## [YOUR OBJECTIVE]
Only the lines holding "arrow" are wanted. Copy every one from the records below.

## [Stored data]
============================================================

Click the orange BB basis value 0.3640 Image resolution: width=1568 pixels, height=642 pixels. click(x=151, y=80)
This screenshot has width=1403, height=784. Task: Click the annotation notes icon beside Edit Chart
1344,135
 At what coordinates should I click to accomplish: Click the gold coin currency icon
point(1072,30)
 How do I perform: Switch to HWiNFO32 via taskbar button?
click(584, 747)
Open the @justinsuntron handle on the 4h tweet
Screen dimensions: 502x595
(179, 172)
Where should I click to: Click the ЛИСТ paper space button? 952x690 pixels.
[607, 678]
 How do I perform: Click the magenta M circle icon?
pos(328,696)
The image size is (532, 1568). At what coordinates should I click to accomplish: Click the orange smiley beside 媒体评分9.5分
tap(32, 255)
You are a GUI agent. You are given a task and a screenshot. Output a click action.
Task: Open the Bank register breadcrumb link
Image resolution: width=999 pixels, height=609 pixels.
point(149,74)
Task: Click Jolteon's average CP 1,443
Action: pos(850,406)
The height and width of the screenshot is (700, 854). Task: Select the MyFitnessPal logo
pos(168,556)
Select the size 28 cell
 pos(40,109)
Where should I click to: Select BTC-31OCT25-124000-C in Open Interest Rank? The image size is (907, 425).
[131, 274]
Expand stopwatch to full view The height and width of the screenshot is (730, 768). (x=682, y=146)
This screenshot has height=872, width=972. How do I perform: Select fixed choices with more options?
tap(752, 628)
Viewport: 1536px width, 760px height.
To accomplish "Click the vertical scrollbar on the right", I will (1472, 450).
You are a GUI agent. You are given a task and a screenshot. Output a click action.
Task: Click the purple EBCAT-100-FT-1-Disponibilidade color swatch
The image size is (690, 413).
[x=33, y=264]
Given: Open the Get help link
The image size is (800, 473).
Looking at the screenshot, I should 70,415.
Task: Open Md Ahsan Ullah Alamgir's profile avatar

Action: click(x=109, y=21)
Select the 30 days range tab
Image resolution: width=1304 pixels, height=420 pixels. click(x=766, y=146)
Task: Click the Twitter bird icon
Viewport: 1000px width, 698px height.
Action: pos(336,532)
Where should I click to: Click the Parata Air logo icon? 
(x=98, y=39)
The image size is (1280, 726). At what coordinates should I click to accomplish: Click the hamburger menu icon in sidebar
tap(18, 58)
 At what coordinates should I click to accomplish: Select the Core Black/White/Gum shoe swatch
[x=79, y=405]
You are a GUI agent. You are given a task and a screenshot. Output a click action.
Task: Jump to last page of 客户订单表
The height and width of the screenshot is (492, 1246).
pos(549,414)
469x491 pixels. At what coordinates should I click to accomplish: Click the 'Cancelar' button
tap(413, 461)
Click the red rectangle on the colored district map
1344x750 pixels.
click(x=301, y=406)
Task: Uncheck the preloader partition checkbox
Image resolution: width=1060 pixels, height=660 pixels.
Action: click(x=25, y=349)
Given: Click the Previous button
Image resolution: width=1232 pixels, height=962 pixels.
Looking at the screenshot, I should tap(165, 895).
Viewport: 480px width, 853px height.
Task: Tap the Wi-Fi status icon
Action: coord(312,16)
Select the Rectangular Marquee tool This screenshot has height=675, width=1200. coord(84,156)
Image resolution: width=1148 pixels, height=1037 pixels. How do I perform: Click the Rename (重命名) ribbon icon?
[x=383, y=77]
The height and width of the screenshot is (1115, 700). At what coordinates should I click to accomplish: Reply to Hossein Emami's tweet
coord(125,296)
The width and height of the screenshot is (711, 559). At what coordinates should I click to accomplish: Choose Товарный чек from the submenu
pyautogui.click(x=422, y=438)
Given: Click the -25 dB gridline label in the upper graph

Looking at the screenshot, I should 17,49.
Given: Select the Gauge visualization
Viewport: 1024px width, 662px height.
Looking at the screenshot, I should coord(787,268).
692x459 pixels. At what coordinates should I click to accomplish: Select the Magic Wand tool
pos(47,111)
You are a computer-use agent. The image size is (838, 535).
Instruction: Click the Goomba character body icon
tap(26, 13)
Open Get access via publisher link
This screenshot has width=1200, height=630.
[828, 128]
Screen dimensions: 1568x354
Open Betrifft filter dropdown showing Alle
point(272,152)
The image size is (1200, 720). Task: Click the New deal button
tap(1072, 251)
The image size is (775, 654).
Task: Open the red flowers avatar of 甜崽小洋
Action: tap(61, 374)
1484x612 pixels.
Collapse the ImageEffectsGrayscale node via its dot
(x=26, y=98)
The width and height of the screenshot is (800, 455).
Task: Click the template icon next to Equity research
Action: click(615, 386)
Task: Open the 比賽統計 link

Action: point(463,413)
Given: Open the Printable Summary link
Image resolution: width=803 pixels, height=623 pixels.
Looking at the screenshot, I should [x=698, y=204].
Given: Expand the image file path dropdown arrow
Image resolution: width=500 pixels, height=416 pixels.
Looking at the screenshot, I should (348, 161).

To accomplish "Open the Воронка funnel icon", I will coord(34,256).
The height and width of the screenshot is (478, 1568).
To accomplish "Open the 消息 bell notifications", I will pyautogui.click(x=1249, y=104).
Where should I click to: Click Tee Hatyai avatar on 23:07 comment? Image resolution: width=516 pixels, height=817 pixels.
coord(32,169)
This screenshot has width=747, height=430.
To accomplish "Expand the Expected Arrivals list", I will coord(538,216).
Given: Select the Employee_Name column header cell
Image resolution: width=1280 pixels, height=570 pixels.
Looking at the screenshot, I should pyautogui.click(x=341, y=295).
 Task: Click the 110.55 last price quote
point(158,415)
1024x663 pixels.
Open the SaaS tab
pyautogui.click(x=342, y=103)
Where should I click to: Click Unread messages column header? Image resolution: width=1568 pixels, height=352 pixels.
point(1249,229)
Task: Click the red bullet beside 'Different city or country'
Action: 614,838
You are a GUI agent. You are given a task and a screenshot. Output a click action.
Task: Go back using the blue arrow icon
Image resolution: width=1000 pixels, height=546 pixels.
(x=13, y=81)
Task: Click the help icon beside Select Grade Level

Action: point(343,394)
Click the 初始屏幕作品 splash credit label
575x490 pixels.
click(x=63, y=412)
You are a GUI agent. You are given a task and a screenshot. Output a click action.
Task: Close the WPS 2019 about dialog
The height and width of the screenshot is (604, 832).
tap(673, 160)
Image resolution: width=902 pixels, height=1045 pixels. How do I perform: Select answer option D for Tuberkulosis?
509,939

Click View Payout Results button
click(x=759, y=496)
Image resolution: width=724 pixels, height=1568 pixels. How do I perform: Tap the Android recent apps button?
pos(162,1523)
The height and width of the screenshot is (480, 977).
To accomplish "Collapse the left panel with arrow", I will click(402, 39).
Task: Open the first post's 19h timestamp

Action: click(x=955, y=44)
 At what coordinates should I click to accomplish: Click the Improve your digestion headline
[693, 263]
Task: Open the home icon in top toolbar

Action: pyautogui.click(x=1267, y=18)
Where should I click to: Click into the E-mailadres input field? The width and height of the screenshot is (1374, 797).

============================================================

## [SOLUTION]
Given: Expand the image file path dropdown arrow
Task: Go back using the blue arrow icon
To accomplish "Collapse the left panel with arrow", I will click(402, 39).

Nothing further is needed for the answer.